*** Data section ***

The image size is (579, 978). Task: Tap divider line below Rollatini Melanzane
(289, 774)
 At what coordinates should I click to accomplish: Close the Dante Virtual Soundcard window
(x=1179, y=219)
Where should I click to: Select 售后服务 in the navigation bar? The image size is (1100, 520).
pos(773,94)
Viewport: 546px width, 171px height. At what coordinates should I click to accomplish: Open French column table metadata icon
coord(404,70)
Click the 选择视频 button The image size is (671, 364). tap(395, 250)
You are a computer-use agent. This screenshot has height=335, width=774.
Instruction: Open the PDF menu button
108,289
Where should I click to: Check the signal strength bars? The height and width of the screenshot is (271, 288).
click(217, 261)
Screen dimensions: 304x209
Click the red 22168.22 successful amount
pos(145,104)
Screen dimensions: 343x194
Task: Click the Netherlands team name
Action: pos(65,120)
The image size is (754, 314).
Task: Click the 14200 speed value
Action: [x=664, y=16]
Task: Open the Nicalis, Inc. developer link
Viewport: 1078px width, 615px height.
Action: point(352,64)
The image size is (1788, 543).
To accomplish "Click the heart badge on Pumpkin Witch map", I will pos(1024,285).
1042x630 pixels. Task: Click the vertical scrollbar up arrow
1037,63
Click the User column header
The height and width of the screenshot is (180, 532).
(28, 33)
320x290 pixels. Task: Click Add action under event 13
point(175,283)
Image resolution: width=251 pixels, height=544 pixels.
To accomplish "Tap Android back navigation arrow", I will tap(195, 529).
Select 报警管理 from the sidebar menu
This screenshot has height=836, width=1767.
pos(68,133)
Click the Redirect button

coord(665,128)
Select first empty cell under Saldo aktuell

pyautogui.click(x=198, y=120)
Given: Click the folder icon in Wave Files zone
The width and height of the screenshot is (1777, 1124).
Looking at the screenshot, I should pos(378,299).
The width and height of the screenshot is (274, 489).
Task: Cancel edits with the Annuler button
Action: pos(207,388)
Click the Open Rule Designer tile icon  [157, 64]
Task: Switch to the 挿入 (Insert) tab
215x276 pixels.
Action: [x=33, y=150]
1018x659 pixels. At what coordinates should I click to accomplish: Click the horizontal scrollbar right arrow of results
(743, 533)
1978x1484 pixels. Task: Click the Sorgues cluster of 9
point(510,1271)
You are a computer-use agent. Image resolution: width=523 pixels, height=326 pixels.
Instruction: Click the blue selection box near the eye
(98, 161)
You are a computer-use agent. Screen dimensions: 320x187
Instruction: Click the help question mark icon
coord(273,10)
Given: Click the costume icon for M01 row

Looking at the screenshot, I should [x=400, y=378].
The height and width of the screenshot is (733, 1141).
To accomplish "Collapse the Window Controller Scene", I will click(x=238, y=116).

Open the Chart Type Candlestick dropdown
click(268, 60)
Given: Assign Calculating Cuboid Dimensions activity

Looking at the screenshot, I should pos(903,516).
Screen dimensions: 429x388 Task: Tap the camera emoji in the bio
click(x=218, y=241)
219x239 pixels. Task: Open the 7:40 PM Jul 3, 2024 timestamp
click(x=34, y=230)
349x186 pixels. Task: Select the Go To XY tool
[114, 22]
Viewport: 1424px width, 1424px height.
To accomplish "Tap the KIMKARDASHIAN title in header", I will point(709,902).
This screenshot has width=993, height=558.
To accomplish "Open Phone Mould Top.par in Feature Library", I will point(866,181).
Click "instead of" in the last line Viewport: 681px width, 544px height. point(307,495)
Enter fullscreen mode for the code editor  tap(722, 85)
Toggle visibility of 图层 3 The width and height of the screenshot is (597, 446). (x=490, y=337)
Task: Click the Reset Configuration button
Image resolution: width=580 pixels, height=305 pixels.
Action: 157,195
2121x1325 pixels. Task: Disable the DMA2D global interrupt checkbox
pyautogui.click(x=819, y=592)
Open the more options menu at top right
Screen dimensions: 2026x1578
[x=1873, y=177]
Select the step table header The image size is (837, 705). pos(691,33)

***

### Your goal
Output the listing above as a JSON list of strings, one string per line, omitting blank lines.

### Result below
[
  "The image size is (579, 978). Task: Tap divider line below Rollatini Melanzane",
  "(289, 774)",
  " At what coordinates should I click to accomplish: Close the Dante Virtual Soundcard window",
  "(x=1179, y=219)",
  "Where should I click to: Select 售后服务 in the navigation bar? The image size is (1100, 520).",
  "pos(773,94)",
  "Viewport: 546px width, 171px height. At what coordinates should I click to accomplish: Open French column table metadata icon",
  "coord(404,70)",
  "Click the 选择视频 button The image size is (671, 364). tap(395, 250)",
  "You are a computer-use agent. This screenshot has height=335, width=774.",
  "Instruction: Open the PDF menu button",
  "108,289",
  "Where should I click to: Check the signal strength bars? The height and width of the screenshot is (271, 288).",
  "click(217, 261)",
  "Screen dimensions: 304x209",
  "Click the red 22168.22 successful amount",
  "pos(145,104)",
  "Screen dimensions: 343x194",
  "Task: Click the Netherlands team name",
  "Action: pos(65,120)",
  "The image size is (754, 314).",
  "Task: Click the 14200 speed value",
  "Action: [x=664, y=16]",
  "Task: Open the Nicalis, Inc. developer link",
  "Viewport: 1078px width, 615px height.",
  "Action: point(352,64)",
  "The image size is (1788, 543).",
  "To accomplish \"Click the heart badge on Pumpkin Witch map\", I will pos(1024,285).",
  "1042x630 pixels. Task: Click the vertical scrollbar up arrow",
  "1037,63",
  "Click the User column header",
  "The height and width of the screenshot is (180, 532).",
  "(28, 33)",
  "320x290 pixels. Task: Click Add action under event 13",
  "point(175,283)",
  "Image resolution: width=251 pixels, height=544 pixels.",
  "To accomplish \"Tap Android back navigation arrow\", I will tap(195, 529).",
  "Select 报警管理 from the sidebar menu",
  "This screenshot has height=836, width=1767.",
  "pos(68,133)",
  "Click the Redirect button",
  "coord(665,128)",
  "Select first empty cell under Saldo aktuell",
  "pyautogui.click(x=198, y=120)",
  "Given: Click the folder icon in Wave Files zone",
  "The width and height of the screenshot is (1777, 1124).",
  "Looking at the screenshot, I should pos(378,299).",
  "The width and height of the screenshot is (274, 489).",
  "Task: Cancel edits with the Annuler button",
  "Action: pos(207,388)",
  "Click the Open Rule Designer tile icon  [157, 64]",
  "Task: Switch to the 挿入 (Insert) tab",
  "215x276 pixels.",
  "Action: [x=33, y=150]",
  "1018x659 pixels. At what coordinates should I click to accomplish: Click the horizontal scrollbar right arrow of results",
  "(743, 533)",
  "1978x1484 pixels. Task: Click the Sorgues cluster of 9",
  "point(510,1271)",
  "You are a computer-use agent. Image resolution: width=523 pixels, height=326 pixels.",
  "Instruction: Click the blue selection box near the eye",
  "(98, 161)",
  "You are a computer-use agent. Screen dimensions: 320x187",
  "Instruction: Click the help question mark icon",
  "coord(273,10)",
  "Given: Click the costume icon for M01 row",
  "Looking at the screenshot, I should [x=400, y=378].",
  "The height and width of the screenshot is (733, 1141).",
  "To accomplish \"Collapse the Window Controller Scene\", I will click(x=238, y=116).",
  "Open the Chart Type Candlestick dropdown",
  "click(268, 60)",
  "Given: Assign Calculating Cuboid Dimensions activity",
  "Looking at the screenshot, I should pos(903,516).",
  "Screen dimensions: 429x388 Task: Tap the camera emoji in the bio",
  "click(x=218, y=241)",
  "219x239 pixels. Task: Open the 7:40 PM Jul 3, 2024 timestamp",
  "click(x=34, y=230)",
  "349x186 pixels. Task: Select the Go To XY tool",
  "[114, 22]",
  "Viewport: 1424px width, 1424px height.",
  "To accomplish \"Tap the KIMKARDASHIAN title in header\", I will point(709,902).",
  "This screenshot has width=993, height=558.",
  "To accomplish \"Open Phone Mould Top.par in Feature Library\", I will point(866,181).",
  "Click \"instead of\" in the last line Viewport: 681px width, 544px height. point(307,495)",
  "Enter fullscreen mode for the code editor  tap(722, 85)",
  "Toggle visibility of 图层 3 The width and height of the screenshot is (597, 446). (x=490, y=337)",
  "Task: Click the Reset Configuration button",
  "Image resolution: width=580 pixels, height=305 pixels.",
  "Action: 157,195",
  "2121x1325 pixels. Task: Disable the DMA2D global interrupt checkbox",
  "pyautogui.click(x=819, y=592)",
  "Open the more options menu at top right",
  "Screen dimensions: 2026x1578",
  "[x=1873, y=177]",
  "Select the step table header The image size is (837, 705). pos(691,33)"
]